OCR disabled because OpenCV not installed

MW_UK · December 12, 2025, 1:52pm

I’m trying to extract clean text from unstructured PDF using PyMuPDF4LLM (and layout) with Python in a data bricks environment and I keep getting the error “OCR disabled because OpenCV not installed”.

But it is installed! I’ve tried normal and headless, and I just can’t win! Here’s my code:

It does perform an extraction, but I would like to use the full functionality if it’s available.

Any suggestions?

import numpy as np
import fitz
import pymupdf.layout
import pymupdf4llm
import cv2

print(pymupdf.__doc__)
print(cv2.__doc__)
print(np.__version__)

doc = pymupdf.open("/path/to/file.pdf")

json = pymupdf4llm.to_json(doc)

print(json)

And this is my output:


PyMuPDF 1.26.6: Python bindings for the MuPDF 1.26.11 library (rebased implementation).
Python 3.12 running on linux (64-bit).


OpenCV Python binary extension loader

2.1.3
OCR disabled because OpenCV not installed.
{
 "filename": "</path/to/redacted.pdf>",
 "page_count": 2,
 "toc": [
  [
   1,
   "A Framework for .....  etc.

Jamie_Lemon · December 12, 2025, 4:31pm

What version of PyMuPDF4LLM are you using? (note also in your code you don’t need the import fitz line here or the cv2 import - they will be imported along with PyMuPDF Layout & PyMuPDF4LLM )

MW_UK · December 12, 2025, 4:42pm

Versions are the most recent installed via:

pip install PyMuPDF pymupdf-layout pymupdf4llm opencv-python

I had left those in from trying to debug, I’ll remove them from my code, thanks

It’s now just:

import os
import pymupdf.layout # (fitz)
import pymupdf4llm

Jamie_Lemon · December 12, 2025, 5:35pm

Okay, so in Python if you do:

print(f"{pymupdf.version=}, {pymupdf4llm.version=}")

You get:

pymupdf.version=('1.26.6', '1.26.11', None), pymupdf4llm.version='0.2.7'

Just want to make 100% sure. (Also please note we don’t use the “fitz” for sometime in the API! - PyMuPDF 1.24.3 and Farewell to “Fitz” | Artifex )

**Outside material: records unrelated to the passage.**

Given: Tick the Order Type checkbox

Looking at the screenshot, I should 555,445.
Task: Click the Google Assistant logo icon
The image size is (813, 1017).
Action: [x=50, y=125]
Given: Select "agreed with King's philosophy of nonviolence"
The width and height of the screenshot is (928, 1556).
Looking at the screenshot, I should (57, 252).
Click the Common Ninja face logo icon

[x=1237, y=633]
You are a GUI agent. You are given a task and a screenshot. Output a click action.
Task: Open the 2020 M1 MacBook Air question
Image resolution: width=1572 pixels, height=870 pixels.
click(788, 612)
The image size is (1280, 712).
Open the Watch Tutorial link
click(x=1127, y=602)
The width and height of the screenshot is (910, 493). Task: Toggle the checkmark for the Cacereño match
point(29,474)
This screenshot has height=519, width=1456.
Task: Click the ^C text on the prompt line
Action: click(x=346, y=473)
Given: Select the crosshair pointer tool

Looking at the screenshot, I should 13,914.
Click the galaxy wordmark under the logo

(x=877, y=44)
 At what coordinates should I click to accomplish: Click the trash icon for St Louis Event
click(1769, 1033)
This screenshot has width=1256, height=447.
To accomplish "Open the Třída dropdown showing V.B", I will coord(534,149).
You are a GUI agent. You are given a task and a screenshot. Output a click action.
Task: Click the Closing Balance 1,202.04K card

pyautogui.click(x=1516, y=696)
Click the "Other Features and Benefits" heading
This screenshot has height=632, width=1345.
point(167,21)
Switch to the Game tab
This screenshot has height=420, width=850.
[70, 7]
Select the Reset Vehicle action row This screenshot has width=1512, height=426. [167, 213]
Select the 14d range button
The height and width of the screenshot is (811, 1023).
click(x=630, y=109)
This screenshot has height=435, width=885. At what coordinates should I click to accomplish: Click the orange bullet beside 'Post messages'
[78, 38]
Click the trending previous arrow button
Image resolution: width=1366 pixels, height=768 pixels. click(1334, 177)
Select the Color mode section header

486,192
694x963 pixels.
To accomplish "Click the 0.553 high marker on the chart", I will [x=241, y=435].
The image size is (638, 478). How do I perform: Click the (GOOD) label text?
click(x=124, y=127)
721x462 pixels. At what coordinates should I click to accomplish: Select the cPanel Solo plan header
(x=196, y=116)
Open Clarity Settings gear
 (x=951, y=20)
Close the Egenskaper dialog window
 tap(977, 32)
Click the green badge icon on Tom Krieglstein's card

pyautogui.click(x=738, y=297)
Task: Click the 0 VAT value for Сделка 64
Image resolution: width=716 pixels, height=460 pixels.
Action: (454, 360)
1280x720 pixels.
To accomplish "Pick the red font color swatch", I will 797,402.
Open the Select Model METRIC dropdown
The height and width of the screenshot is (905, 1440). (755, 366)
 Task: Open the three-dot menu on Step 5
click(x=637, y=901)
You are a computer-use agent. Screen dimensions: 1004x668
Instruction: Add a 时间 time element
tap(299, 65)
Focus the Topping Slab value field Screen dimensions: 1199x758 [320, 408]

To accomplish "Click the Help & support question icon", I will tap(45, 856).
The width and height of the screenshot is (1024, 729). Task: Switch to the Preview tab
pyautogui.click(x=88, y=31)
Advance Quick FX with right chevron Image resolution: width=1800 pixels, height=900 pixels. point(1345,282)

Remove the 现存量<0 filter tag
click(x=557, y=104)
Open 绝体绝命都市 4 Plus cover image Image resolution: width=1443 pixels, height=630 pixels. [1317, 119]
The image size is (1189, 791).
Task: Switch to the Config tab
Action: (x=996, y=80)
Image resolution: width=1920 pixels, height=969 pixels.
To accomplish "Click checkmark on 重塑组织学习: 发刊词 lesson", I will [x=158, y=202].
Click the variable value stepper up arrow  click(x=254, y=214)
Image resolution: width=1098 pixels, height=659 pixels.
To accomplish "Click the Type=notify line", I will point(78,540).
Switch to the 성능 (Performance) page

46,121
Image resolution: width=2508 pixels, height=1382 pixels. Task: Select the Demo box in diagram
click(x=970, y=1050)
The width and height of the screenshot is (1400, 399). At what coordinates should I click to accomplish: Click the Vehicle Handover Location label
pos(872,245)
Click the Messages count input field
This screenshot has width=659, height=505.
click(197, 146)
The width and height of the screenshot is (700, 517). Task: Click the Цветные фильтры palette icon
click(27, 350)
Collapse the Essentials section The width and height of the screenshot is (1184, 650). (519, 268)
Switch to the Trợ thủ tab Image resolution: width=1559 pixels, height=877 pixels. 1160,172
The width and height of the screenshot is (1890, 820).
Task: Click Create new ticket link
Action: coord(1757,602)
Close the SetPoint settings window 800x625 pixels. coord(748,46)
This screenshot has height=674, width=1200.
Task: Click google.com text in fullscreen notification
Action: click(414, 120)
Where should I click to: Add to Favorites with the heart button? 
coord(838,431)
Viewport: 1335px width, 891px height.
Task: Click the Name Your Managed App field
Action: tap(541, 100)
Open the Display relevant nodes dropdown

MW_UK · December 15, 2025, 1:51pm

It gives this:

pymupdf.version=(‘1.26.6’, ‘1.26.11’, None), pymupdf4llm.version=‘0.2.7’

However, having restarted my cluster over the weekend (it timed out), it seems to work. I now get a list index out of range for the larger documents. Could this be a bug in my code or a limit of the extractor??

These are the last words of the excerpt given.